Обыкновенная жизнь. Роман - страница 15
Кузнец ковал и постукивал молотом по шкворню, зажатому клещами.
– Да у тебя тут колокольный звон стоит.
– Да. Только отсюда звон и доносится в деревню. Не пойму я вас, русских, взяли церкви разорили. Мне, крещёному цыгану, теперь и помолиться негде.
– Давай сперва поздороваемся, – протянул руку Никита, – Будь здрав! Церкви, как таковой, у нас и не бывало. В соседнее село ходили. Да. Не сами мы разорили. А как зовут-то тебя, крещёный цыган? Сдаётся мне, что грамотный?
– Здравствуйте! Зовут Яковом! Есть чуток. У отца кузнечному делу учился – это главная моя грамота. Она меня кормит, Никита Лукич.
– А отец, мать, табор где?
– Родители умерли. Табор давно, до того, как я подрос, разметали, не знаю – времена, законы или безыдейные бандиты. Я сам не белый, не красный, я – чёрный, – хмыкает цыган.
– А теперь ты колхозник.
– Надо людям – работаю. Умею кое-что, а им надо то, что я умею. Колхоз – не колхоз – мне всё равно.
– Я бы тоже по твоему правилу хотел жить. Хочешь – иди в колхоз, не хочешь – не ходи, работай, что и кому надо, чему научен.
– Живи! А ты разве по-другому живёшь?
– По – другому. Хотел бы по уму, а всё не получается.
– Ты умный, Никита Калачёв. Наслышан о тебе.
– Был умный да весь вышел.
– Куда?
– В чисто поле. Вышел, стою, навстречу Судьба идёт.
– Встретить Судьбу да расспросить, – удивился кузнец, – об этом каждый цыган мечтает. И что же она тебе сказала?
– Молча прошла. Нечего ей сказать.
– А раньше говорила?
– И раньше не говорила, только подталкивала. А я то упрусь, то в сторону скакну, то язык ей покажу. Ерепенился, ерепенился, и оказался в колхозе с кучей ребятишек и без гонора. Теперь она мне язык показывает. Так и иду от одного поворота до другого, от одного человека к другому. Судьба нас с рук на руки передаёт. Один тебя добром учит, другой – злом науку жизни вдалбливает.
– Выходит, жизнь не умно устроена? Вот революция что наделала!
– Да нет. Не всё дано нам знать. Худо, когда перемены от гнева бывают, и терпение – от слепоты. И у человека так, и у народа.
– Странный ты, Никита. То, слышал я, мужиков до хохота доводишь. А сегодня сам смурый, о судьбе, как цыган, говоришь. Подожди чуток, последний шкворень доделаю. Остынет – забирай! А, может, человек – это и есть шкворень в механизме жизни?

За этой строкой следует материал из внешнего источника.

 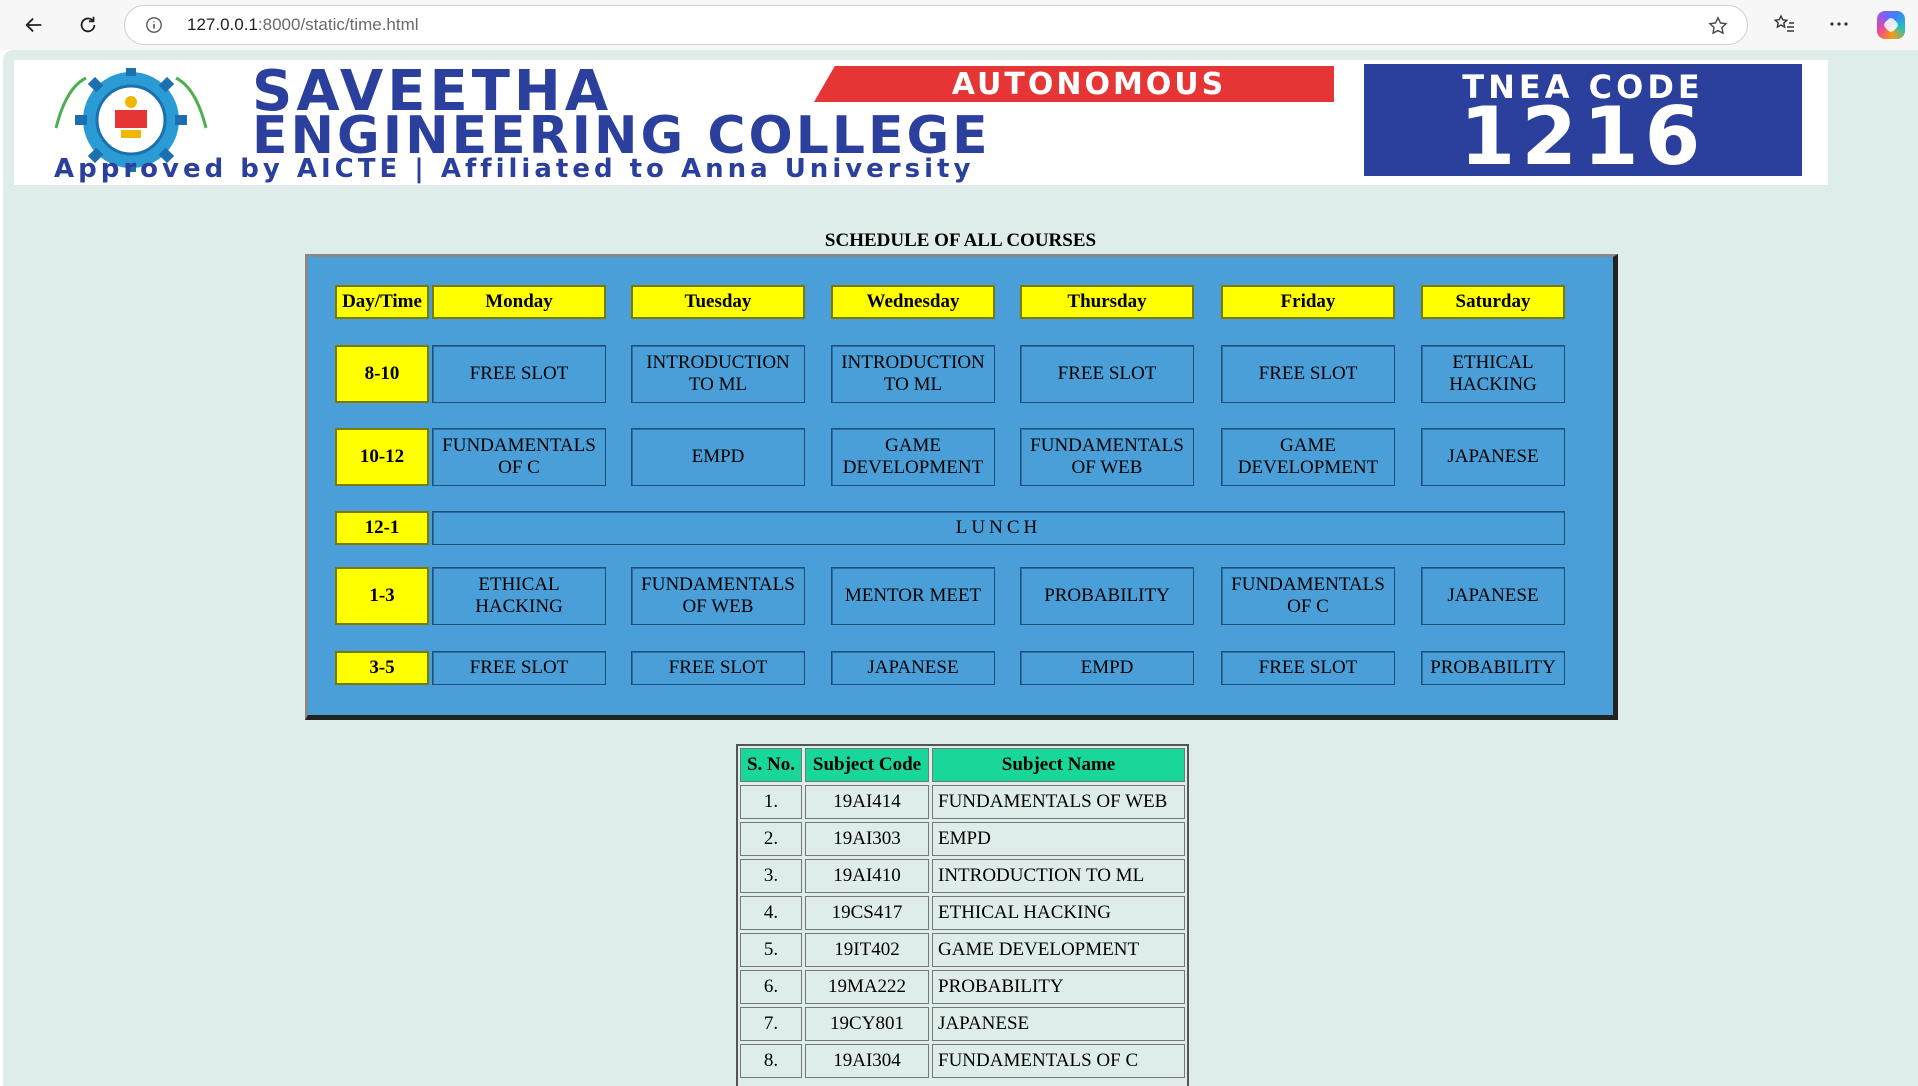 I want to click on url-host: 127.0.0.1, so click(x=222, y=24).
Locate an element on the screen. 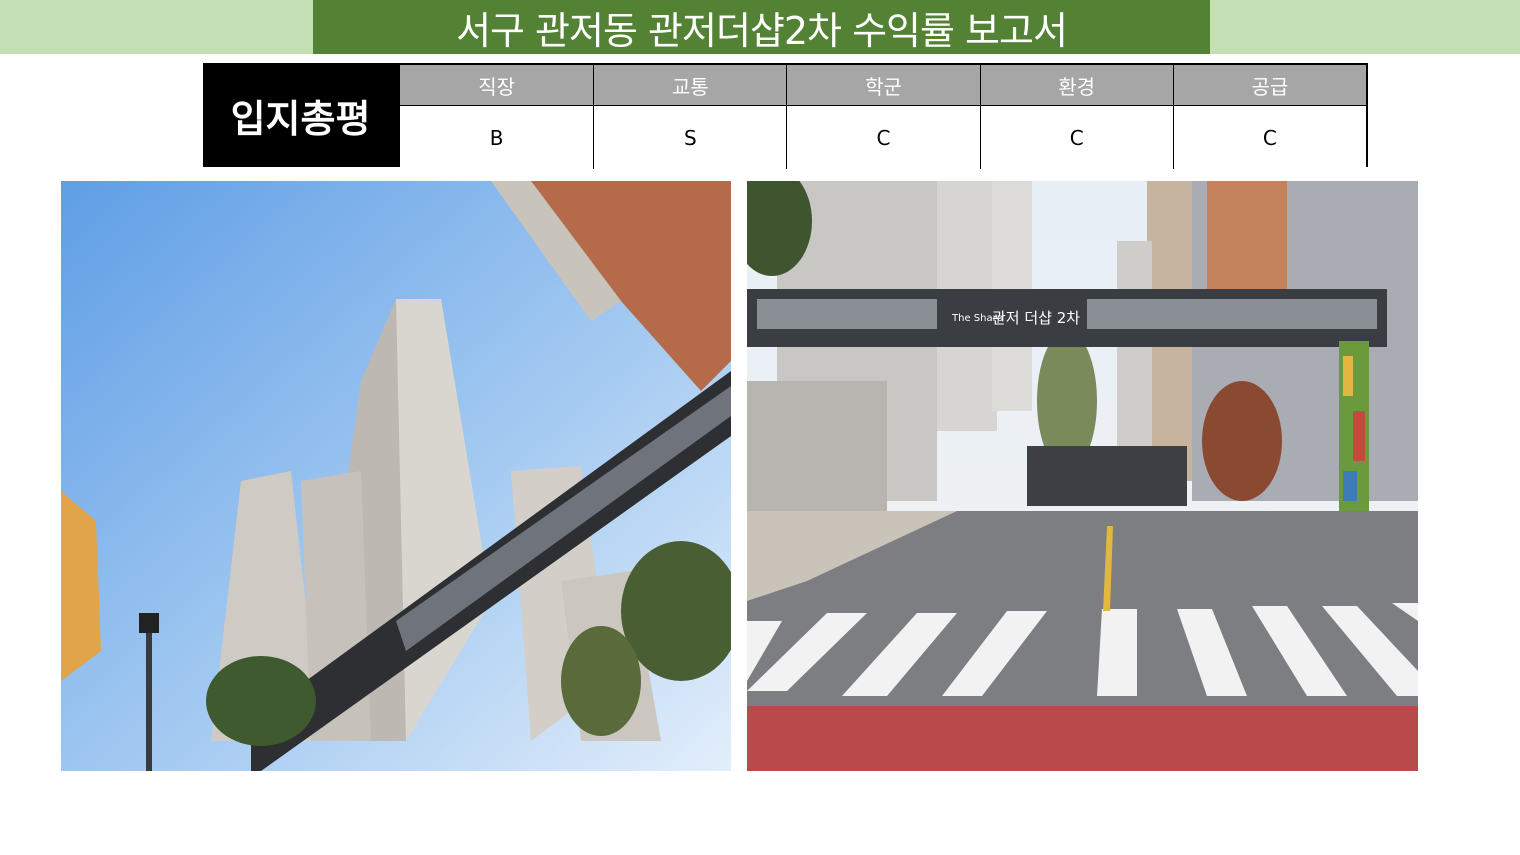 The width and height of the screenshot is (1520, 855). location-summary-table: 입지총평 직장 교통 학군 환경 공급 B S C C C is located at coordinates (786, 116).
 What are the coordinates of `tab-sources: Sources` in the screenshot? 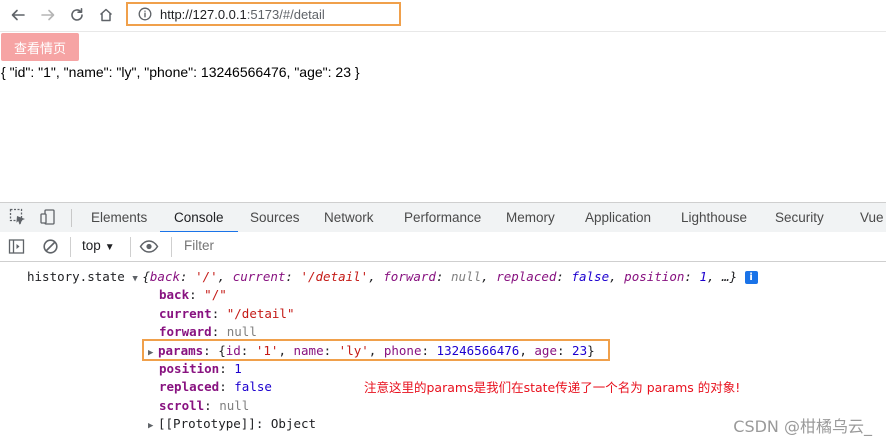 It's located at (275, 218).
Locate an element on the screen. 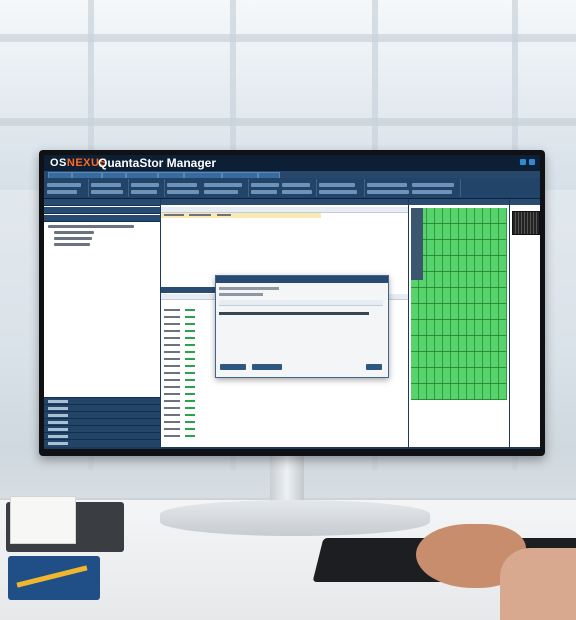 The image size is (576, 620). dialog-grid-row is located at coordinates (294, 314).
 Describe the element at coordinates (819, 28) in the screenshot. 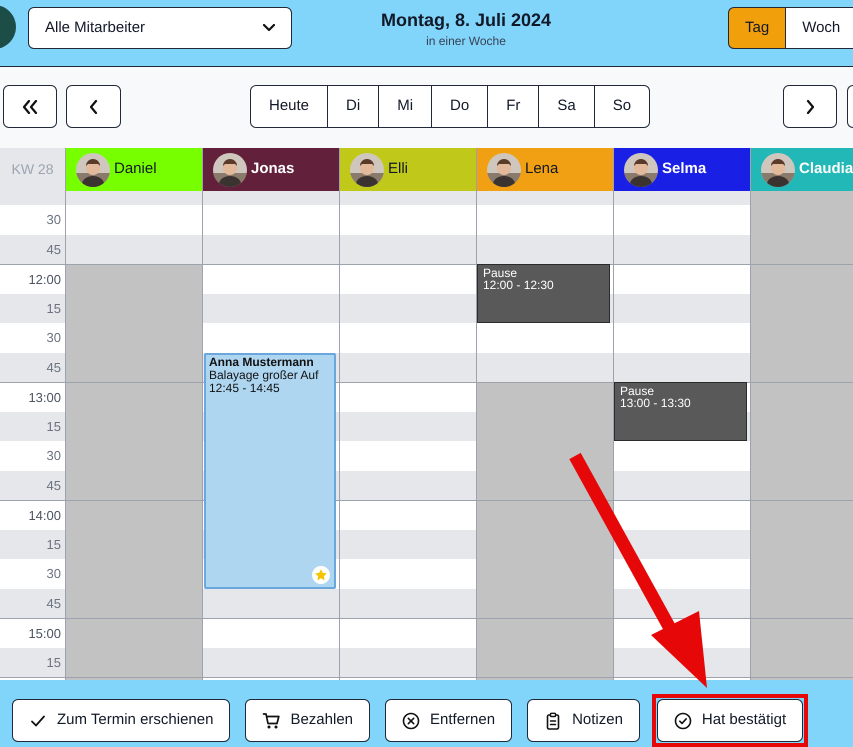

I see `view-tab: Woch` at that location.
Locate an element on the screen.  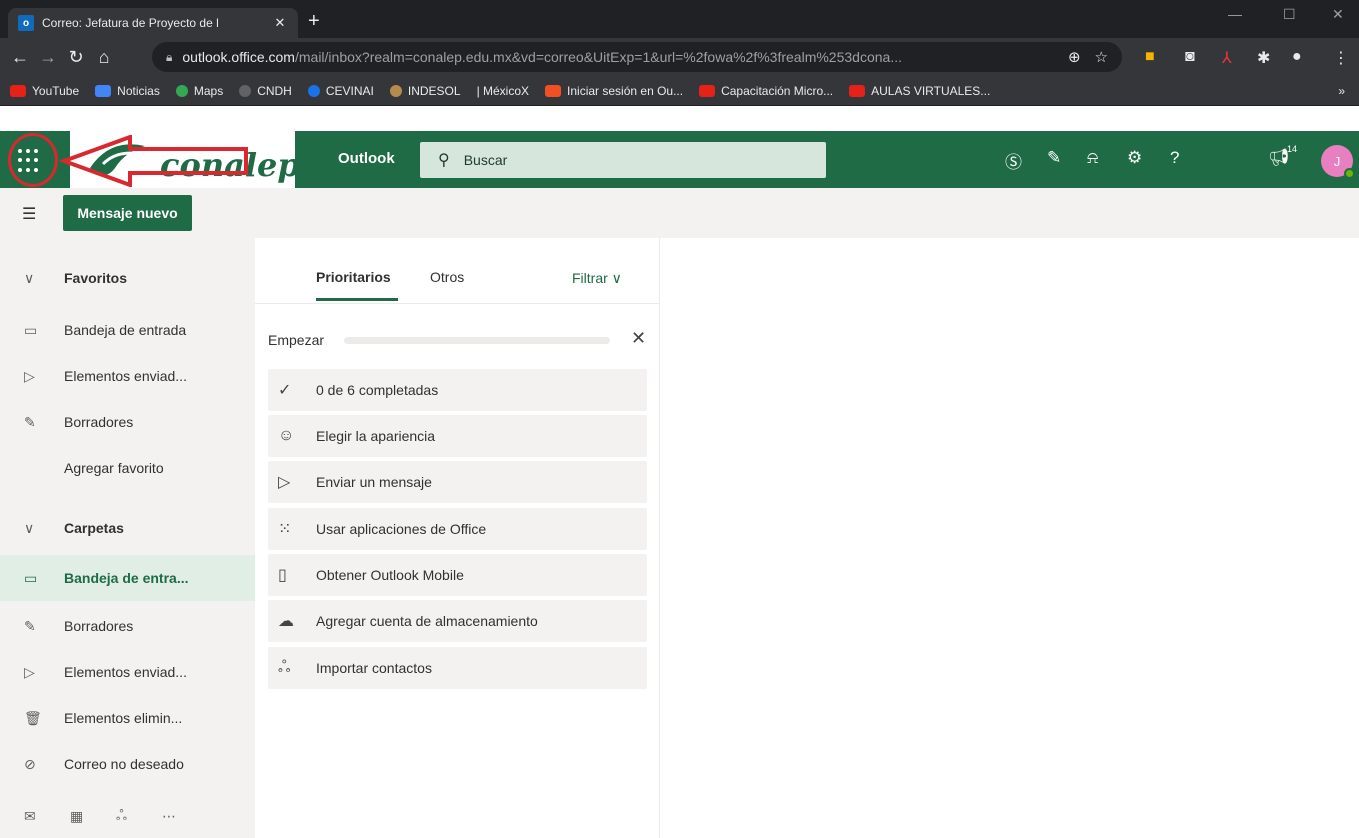
tab-other: Otros is located at coordinates (447, 277).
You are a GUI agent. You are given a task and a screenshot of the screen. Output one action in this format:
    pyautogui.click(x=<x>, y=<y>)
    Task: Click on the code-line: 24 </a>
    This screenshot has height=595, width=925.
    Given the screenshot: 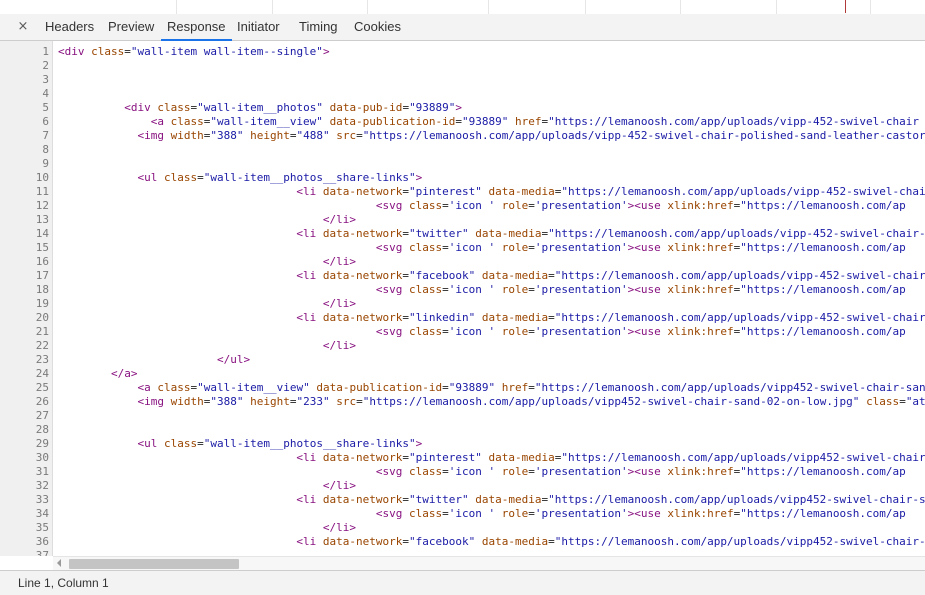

– Нет, не шкворень. Посложней, однако, будет! Знаешь, почему я болтаю да балагурю?
Цыган глянул вопросительно.
– Зло да слепоту забалтываю. Не хвастаю, а иногда получается глупыми моими силами душевную муть разогнать!
Никита присаживается у входа на чурку, а цыган продолжает своё дело. Оба согласно помалкивают до окончания трудов. Немногословный разговор открыл каждому в другом самое важное, и через полчаса они дружелюбно прощаются с ощущением духовного приобретения.
глава 15. Поездка в район
Утром Карьку впервые запрягли для председателя. Семён Кузьмич ехал в районный центр за указаниями и рекомендациями, как действовать дальше.
Руководить сельским хозяйством, горожанину оказалось не так просто, и он остро чувствовал необходимость распоряжений сверху. Конюх сам предложил свозить его, когда услышал, что председателей собирают в район на два совещания, и в управление, и в партком. Кузьмич согласился и даже обрадовался – навыка ездить самостоятельно и запрягать лошадь ещё не успел приобрести. Старший конюх отвращает его чрезмерной назойливостью и льстивой угодливостью. Мелькнула мысль, что сближаться с ним не надо бы – есть в нём какое-то скрытное, недоброе плутовство. Но услужливый чёрт – глядишь, болтанёт – на что внимание обратить надо. Сам Семён не больно склонен чужим мнениям доверять. «Посмотреть надо», – в этой фразе вся его стратегия заключается. А весь прежний опыт заставляет проверять человека на деле и судить по поступкам. Вот и про Никиту Лукича и про старшего конюха он так думает.